In this study, iFISH, a novel detection technology, was used to detect, characterize, and classify aneuploid TCs and TECs in exfoliated cells of cervical lesions. The current findings indicate that aneuploid TCs and TECs exhibit differences in the quantity, degree, and expression of tumor markers across all stages of cervical lesions. Aneuploid gains were correlated with the severity of cervical lesions. Furthermore, the growth of aneuploid TCs induced by HPV16/18 infection mainly emerges at the early stage compared with that of other HPV types. Triploid, tetraploid, and ≥ pentaploid TCs, regardless of p16/Ki67 expression, can distinguish HSIL + with high specificity.

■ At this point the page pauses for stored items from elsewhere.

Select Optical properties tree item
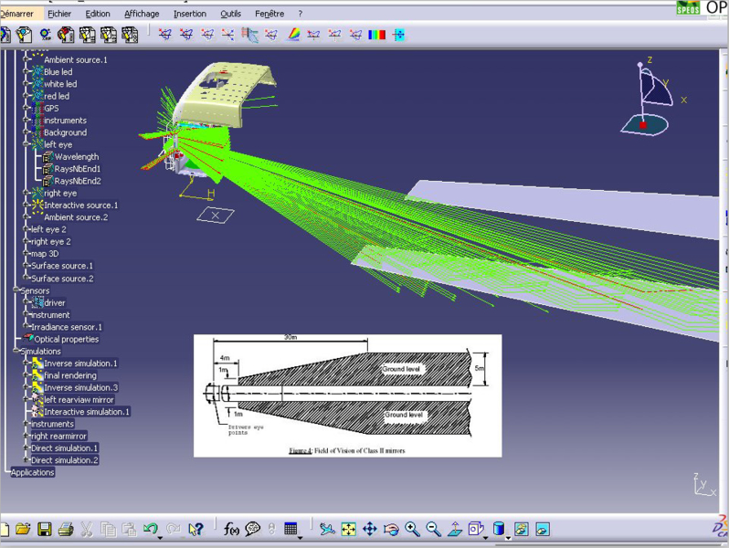 pyautogui.click(x=66, y=339)
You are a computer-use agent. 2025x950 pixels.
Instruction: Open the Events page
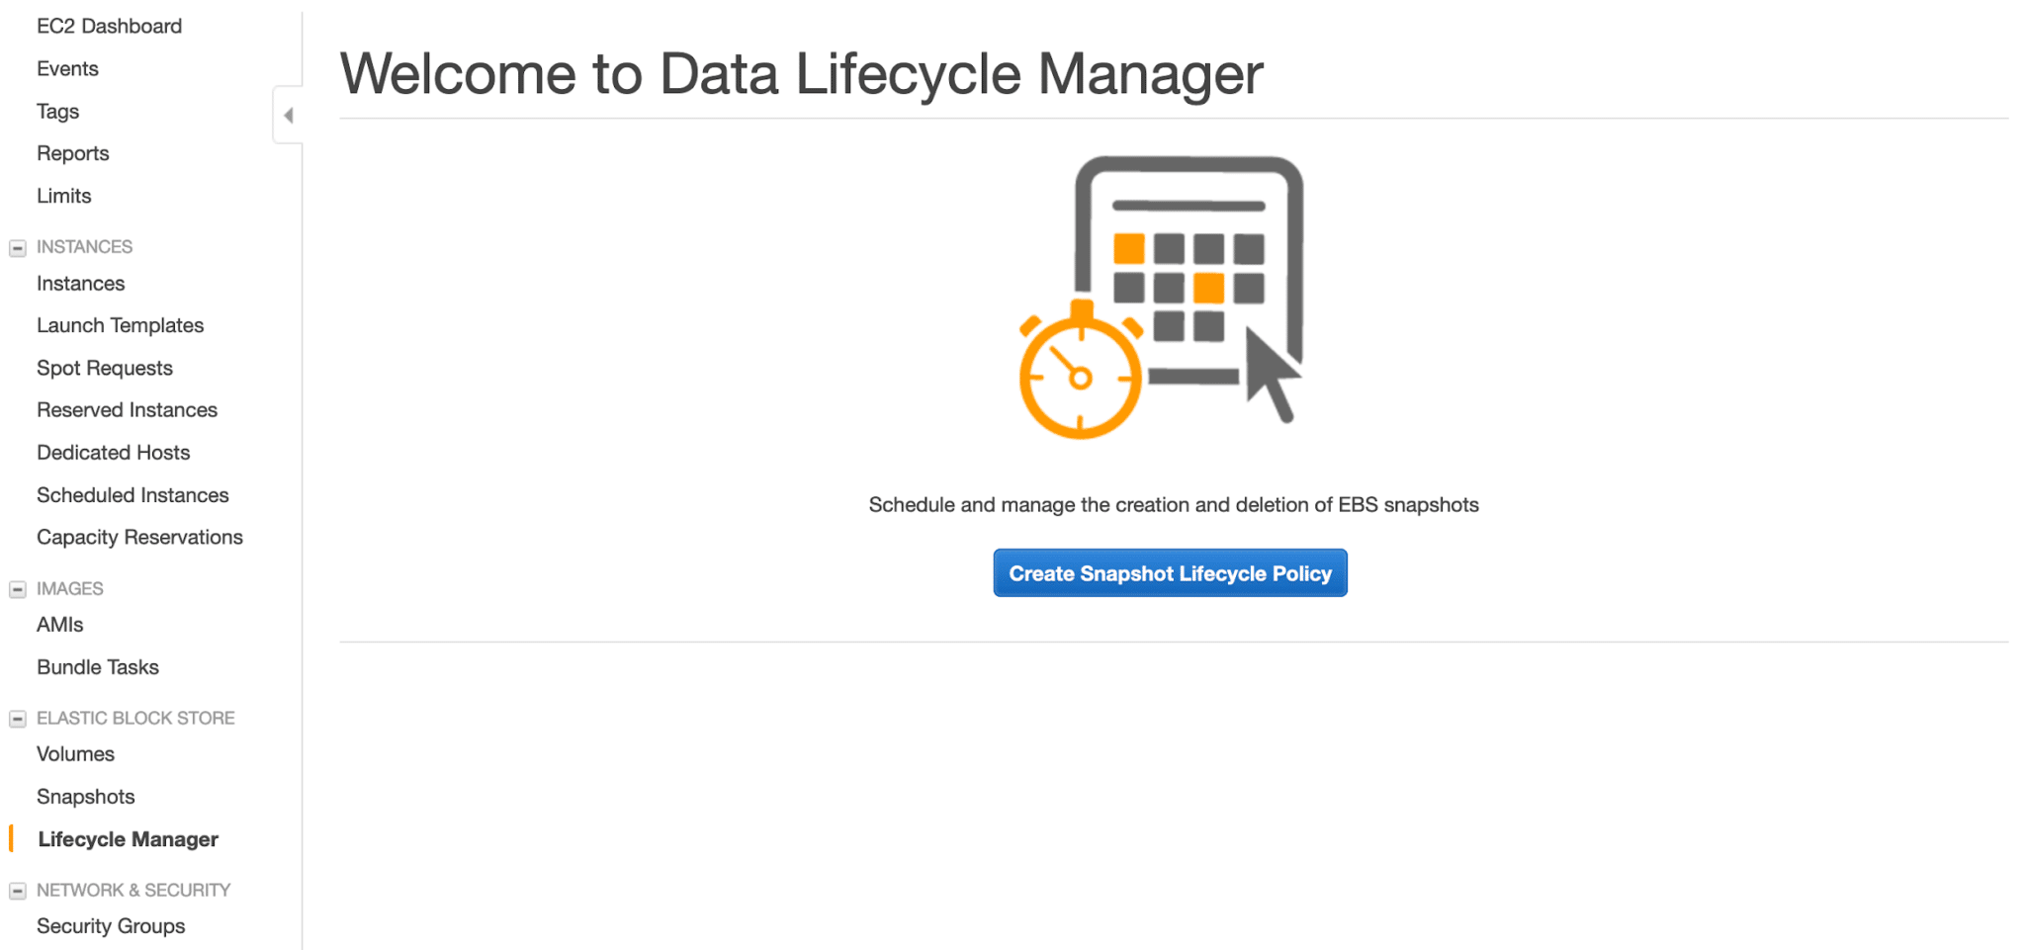67,68
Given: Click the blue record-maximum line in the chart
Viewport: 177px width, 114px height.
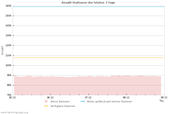Looking at the screenshot, I should [89, 7].
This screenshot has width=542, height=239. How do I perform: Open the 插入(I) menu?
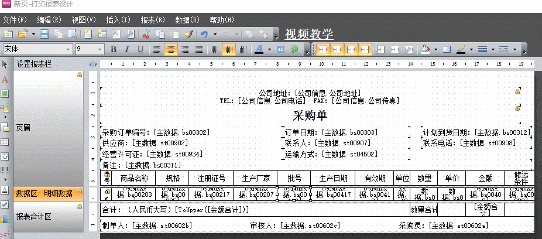[x=118, y=20]
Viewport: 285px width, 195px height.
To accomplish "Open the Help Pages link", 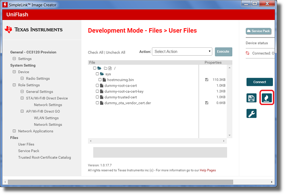I will pos(208,170).
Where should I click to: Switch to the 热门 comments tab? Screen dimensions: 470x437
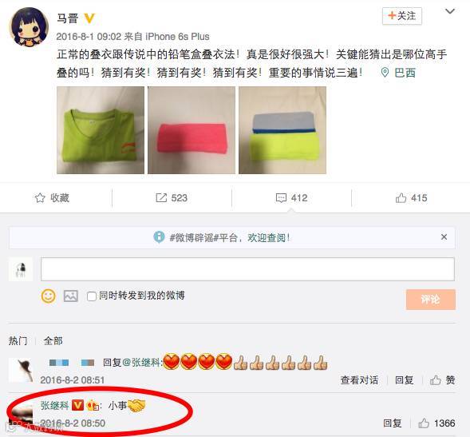(18, 341)
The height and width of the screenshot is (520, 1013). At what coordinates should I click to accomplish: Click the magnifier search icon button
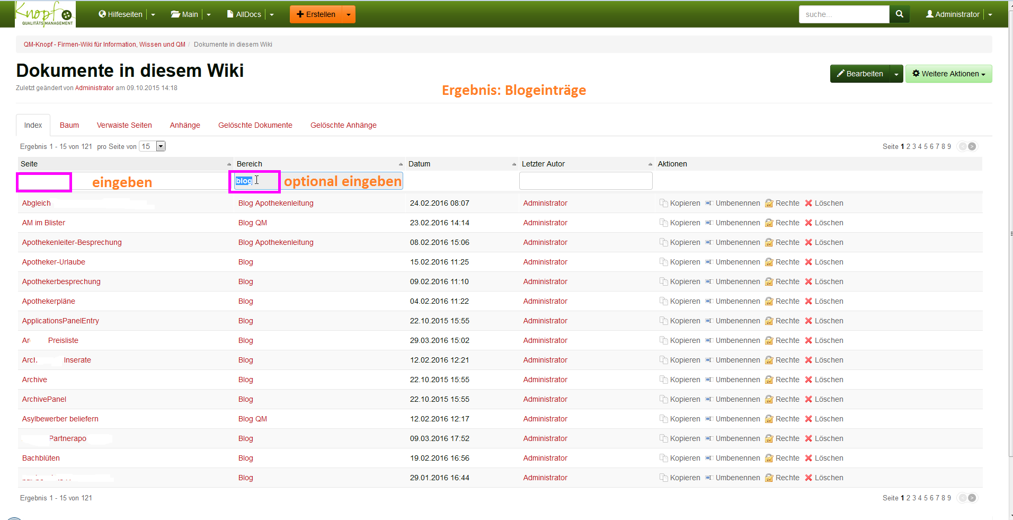pos(899,14)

Nevertheless, the present study has several shortcomings. First, the quantity of cells in different samples varies greatly due to the individualized clinical practice of sample collection for each patient. Second, although the number of aneuploid tumor cells in peripheral blood is extremely low in normal subjects, as previously reported by others, the existence of aneuploid cells in the cervix of a large cohort of non-HPV-infected healthy subjects remains to be examined. In addition, whether specific subpopulations of aneuploid TCs and TECs and their dynamic changes can predict HPV clearance is still uncertain. Thus, additional large cohort clinical studies should be conducted to further optimize and validate aneuploidy and tumor marker-derived biomarkers for maximal benefit in the clinical diagnosis of cervical lesions.